My Grading System

A+ = Masterpiece (I hold back on this one.) / A = Great. / A- = Really Good. / B+ = Good. / B = Decent (Serviceable). / B- = Flawed but okay (For those times there's something redeeming about the work). / C+ = Not very good (Skip it). C = Bad. / C- = Awful. / F = Complete Disaster (I hold back on this one too).

Note on Spoilers: I will try to avoid ruining a story by going into too much detail. But if I wish to include some revealing points to my analysis I will try to remember to add a separate spoiler paragraph.

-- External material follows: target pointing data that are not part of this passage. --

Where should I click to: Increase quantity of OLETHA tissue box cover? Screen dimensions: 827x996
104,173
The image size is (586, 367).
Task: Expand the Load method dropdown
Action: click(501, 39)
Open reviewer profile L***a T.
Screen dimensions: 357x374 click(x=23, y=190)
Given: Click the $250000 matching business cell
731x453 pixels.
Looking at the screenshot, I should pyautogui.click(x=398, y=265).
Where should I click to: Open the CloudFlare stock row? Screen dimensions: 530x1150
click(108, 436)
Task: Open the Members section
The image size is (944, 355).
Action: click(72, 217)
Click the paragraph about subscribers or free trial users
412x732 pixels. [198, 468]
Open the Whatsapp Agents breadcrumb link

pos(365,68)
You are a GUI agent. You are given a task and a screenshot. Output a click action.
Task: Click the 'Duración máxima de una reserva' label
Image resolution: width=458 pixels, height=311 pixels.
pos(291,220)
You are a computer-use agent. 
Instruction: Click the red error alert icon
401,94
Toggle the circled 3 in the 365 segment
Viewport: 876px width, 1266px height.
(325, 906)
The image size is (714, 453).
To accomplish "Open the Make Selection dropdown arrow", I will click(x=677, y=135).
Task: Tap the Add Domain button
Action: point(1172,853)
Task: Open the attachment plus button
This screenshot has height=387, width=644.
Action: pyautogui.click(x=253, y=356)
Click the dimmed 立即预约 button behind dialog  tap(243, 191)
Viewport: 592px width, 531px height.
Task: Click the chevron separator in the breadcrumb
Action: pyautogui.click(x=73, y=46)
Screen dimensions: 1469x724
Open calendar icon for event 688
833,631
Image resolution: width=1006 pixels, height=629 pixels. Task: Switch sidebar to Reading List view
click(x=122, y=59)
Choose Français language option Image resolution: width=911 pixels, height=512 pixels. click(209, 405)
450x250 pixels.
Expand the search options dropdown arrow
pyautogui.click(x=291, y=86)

Saturday, November 2, 2013

Gravity (2013)

There is little doubt this survival in space drama, this mostly one-woman show starring Sandra Bullock, will be nominated for Best Picture. Director Alfonso Cuaron merges reality and special effect in such a brilliant way I almost was convinced he took his cast out into outer space to make this film. Every sequence delivers a highly emotional roller coaster ride and Bullock gives her best performance in her career. She commits all the way to an actual complex character, making me forget that this is the same woman we’ve seen in dozens of films. George Clooney is also good in this one, even if his minor role could have been played by anyone. At 90 minutes long Cuaron knows when to take us in and when to end the story at just the right moment. I left the theater inspired and still dazzled. Grade: A

Spoiler Alert
Even a great film like this has to have a flaw or plot hole, if you want to call it that. It bothered me for a second while watching the film and then I let it go. Later while thinking about the scene some more it bothered me again. But in the end it’s such a nitpicky thing it’s not really significant enough to lower my rating. It appears Ryan (Sandra) and Stone (George) are about to tumbling past the space station and miss their one chance for survival. Ryan gets snagged into a parachute but is able to grab Stone before he flies past. But Stone tells her to let go and that she needs to save herself because if she tries to save him he’ll only kill the both of them. Yet the problem is that in space they’re weight less. It would be very easy for Ryan to yank his arm and float him back toward the space station. Also as soon as she grabbed him he’d stop moving forward because he would be traveling at the same force as the space station and Ryan. Two professionals trained for space walking would know this and so should the film makers. I’m assuming it all comes to drama, that the story dictated that Ryan needed to make a choice and if Cuaron had bound himself to science he felt he’d hurt the story. I think they could have found a way to work around this but I can live with what happens in the movie as is.